O Renascimento da Indústria de Base em Pernambuco: Siderurgia, Naval e Defesa como motores da Soberania.
O Renascimento da Indústria de Base em Pernambuco: Siderurgia, Naval e Defesa como motores da Soberania.
 Amadeu Robalinho       2026-06-30 13:59:42

O Renascimento da Indústria de Base em Pernambuco: Siderurgia, Naval e Defesa como motores da Soberania.

Pernambuco vive um momento de rara oportunidade tecnológica.
O Estado, que já foi o epicentro da construção naval brasileira, vê agora a convergência estratégica entre a indústria de transformação, desenvolvimento da Inteligência Artificial e o setor de Defesa.
Eu, como um estudioso desses setores, afirmo que o fortalecimento da siderurgia local não é apenas uma questão econômica, mas um imperativo de soberania nacional.

O Coração de Aço: Capacidade Técnica e Produtiva Pernambuco não é apenas um consumidor de aço; é um centro de transformação com infraestrutura pronta para demandas de alta complexidade.
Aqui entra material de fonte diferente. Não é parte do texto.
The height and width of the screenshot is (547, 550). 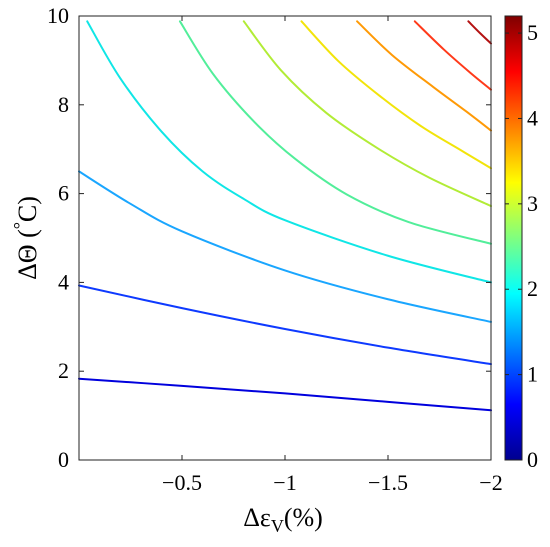 I want to click on y-tick-label: 8, so click(x=64, y=104).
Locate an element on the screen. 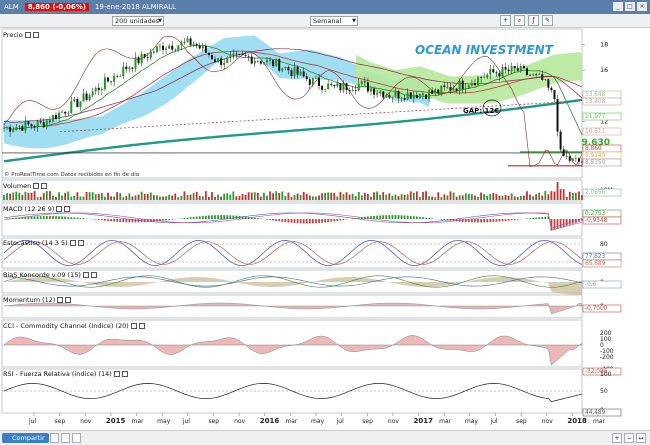 Image resolution: width=650 pixels, height=445 pixels. zoom-in-icon: + is located at coordinates (617, 438).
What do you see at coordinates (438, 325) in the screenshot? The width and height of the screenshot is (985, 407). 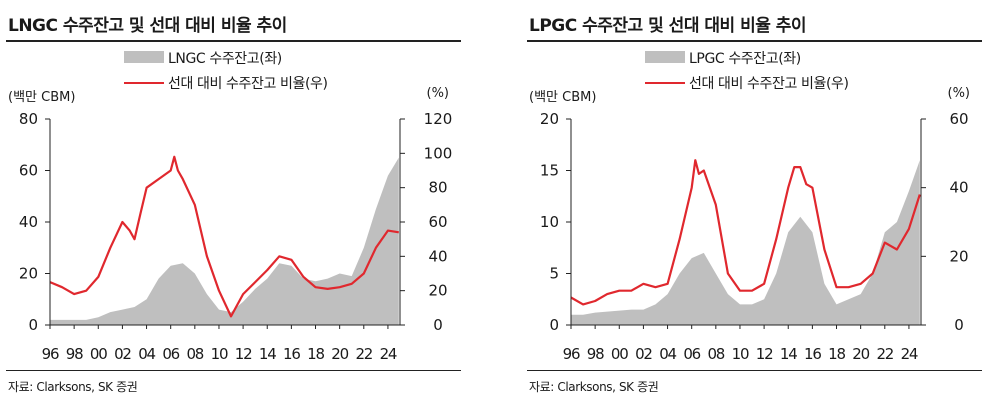 I see `lngc-right-tick-label: 0` at bounding box center [438, 325].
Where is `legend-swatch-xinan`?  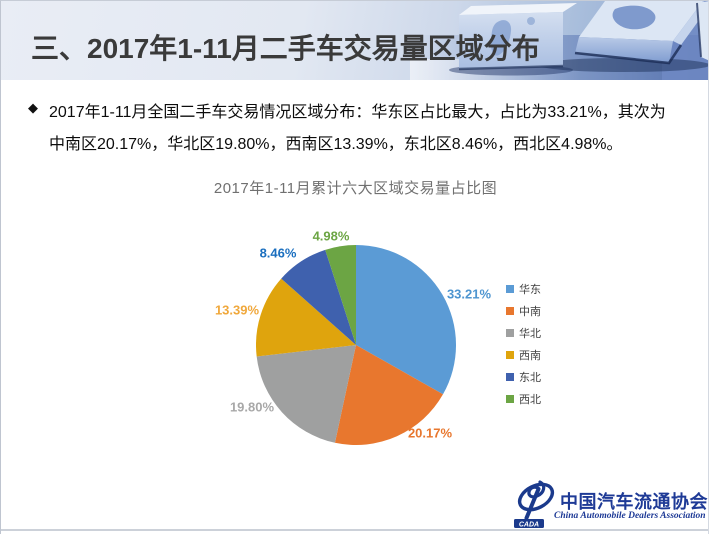 legend-swatch-xinan is located at coordinates (510, 355).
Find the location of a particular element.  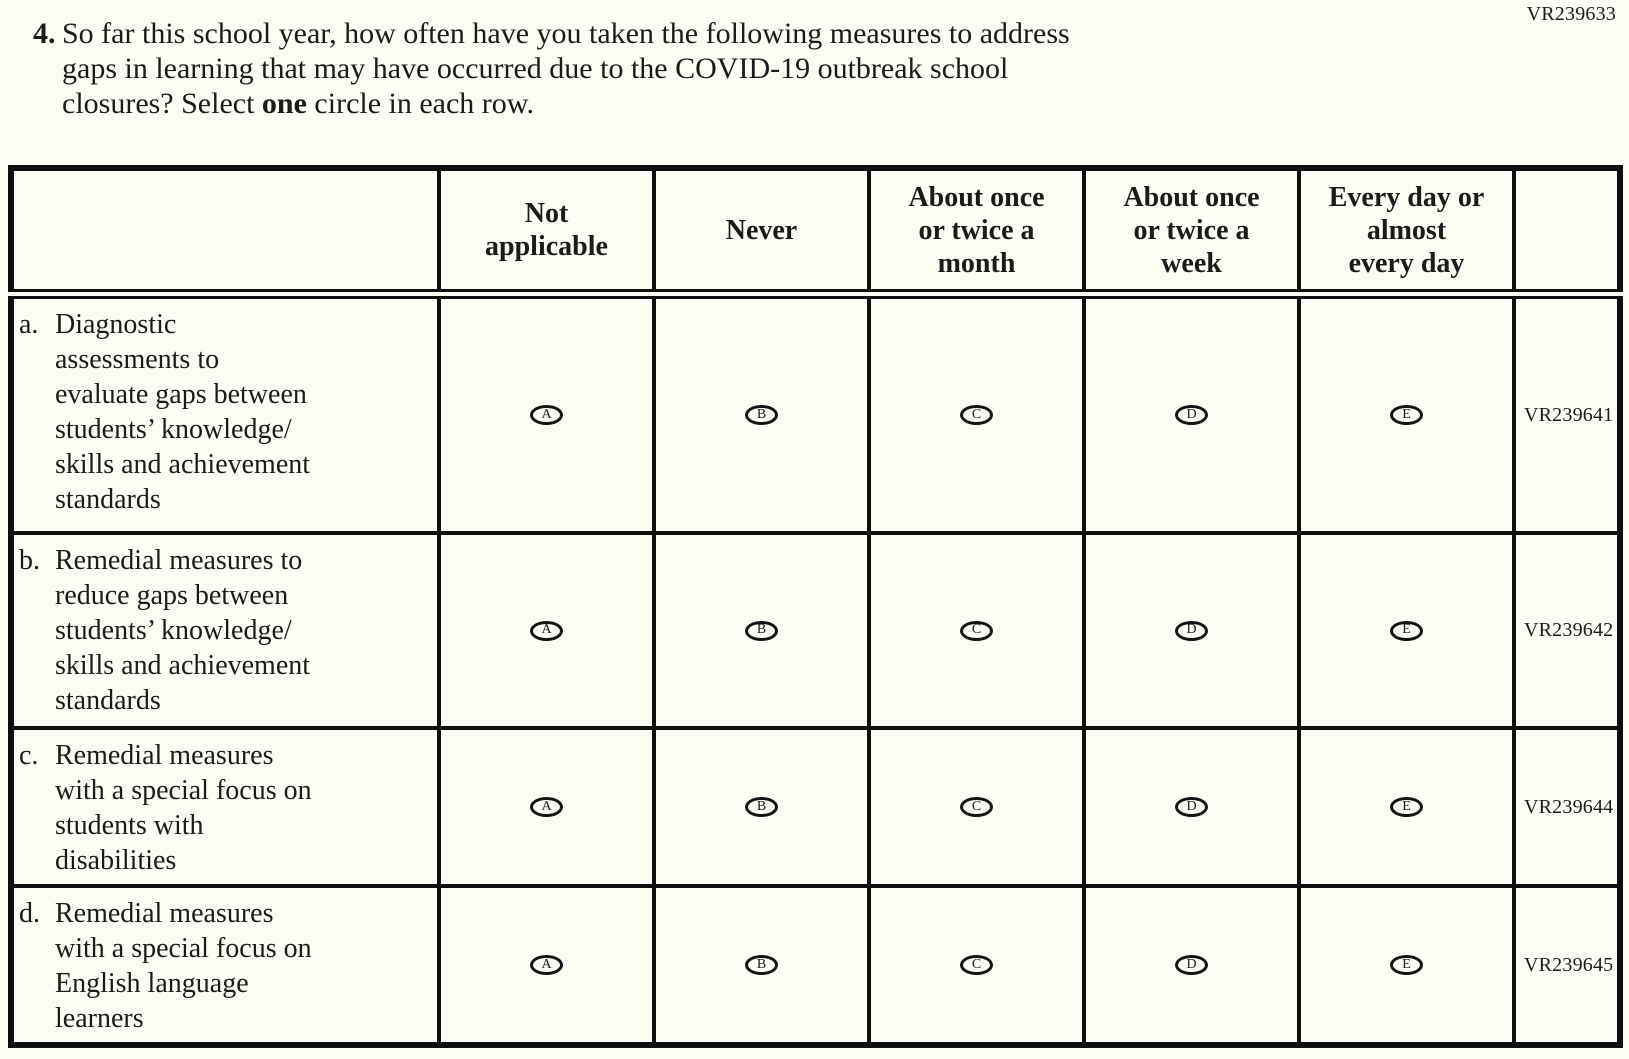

Dois pilares sustentam essa base: Gerdau Açonorte (Recife): Com capacidade superior a 500 mil toneladas/ano, a planta é referência em economia circular.
Enfatizo que a expertise em reciclagem de sucata da unidade é um ativo para a "Siderurgia Verde", permitindo uma pegada de carbono reduzida, requisito essencial para futuras licitações de Defesa.CSS – Companhia Siderúrgica Suape: Focada em aços planos, possui capacidade de 450 mil toneladas/ano. A parceria com o grupo coreano Posco introduz no estado a tecnologia de Aços de Alta Resistência e Baixa Liga (ARBL), fundamentais para reduzir o peso de embarcações sem comprometer a integridade estrutural.

Naval e Defesa: A Geopolítica de Suape (2026-2030) O Complexo Industrial Portuário de Suape deve ser encarado como um braço estratégico da Marinha do Brasil. O setor naval encontra novo fôlego com parcerias público-privadas e projetos estruturantes: Programa de Navios-Patrulha (PRONAPA): Suape, com o Estaleiro Atlântico Sul (EAS) em fase de diversificação, possui a infraestrutura de docagem necessária para as novas unidades de 500 toneladas planejadas pela Marinha.
Hub de Manutenção: A proximidade com as rotas do Atlântico Sul posiciona o estado como centro de reparos para a frota da "Amazônia Azul".


Cluster de Defesa: A consolidação de um Polo de Defesa em Suape, atraindo empresas de sistemas eletrônicos e armamentos integrados à estrutura metálica local. Siderurgia Verde, ZPE e Competitividade. A implementação da Zona de Processamento de Exportação (ZPE) de Suape, somada ao uso de energias renováveis abundantes no Nordeste, coloca Pernambuco em vantagem na exportação de aço de baixa emissão. Somado a isso, o PROIND (Programa de Desenvolvimento do Setor Industrial) oferece créditos de ICMS de até 95% para indústrias em Suape, tornando o custo do aço altamente competitivo.

Conclusão: A integração em Suape é a chave para Pernambuco liderar a economia do mar e a soberania tecnológica no Atlântico Sul.

"Pernambuco domina a siderurgia, tem Suape, o porto digital, a engenharia e mão de obra; o que estamos construindo agora é o elo final dessa corrente: a confiança do mercado global de Defesa, Tecnologia e Construção Naval."

Amadeu Robalinho.
Especialista em Defesa, Segurança e Estratégia.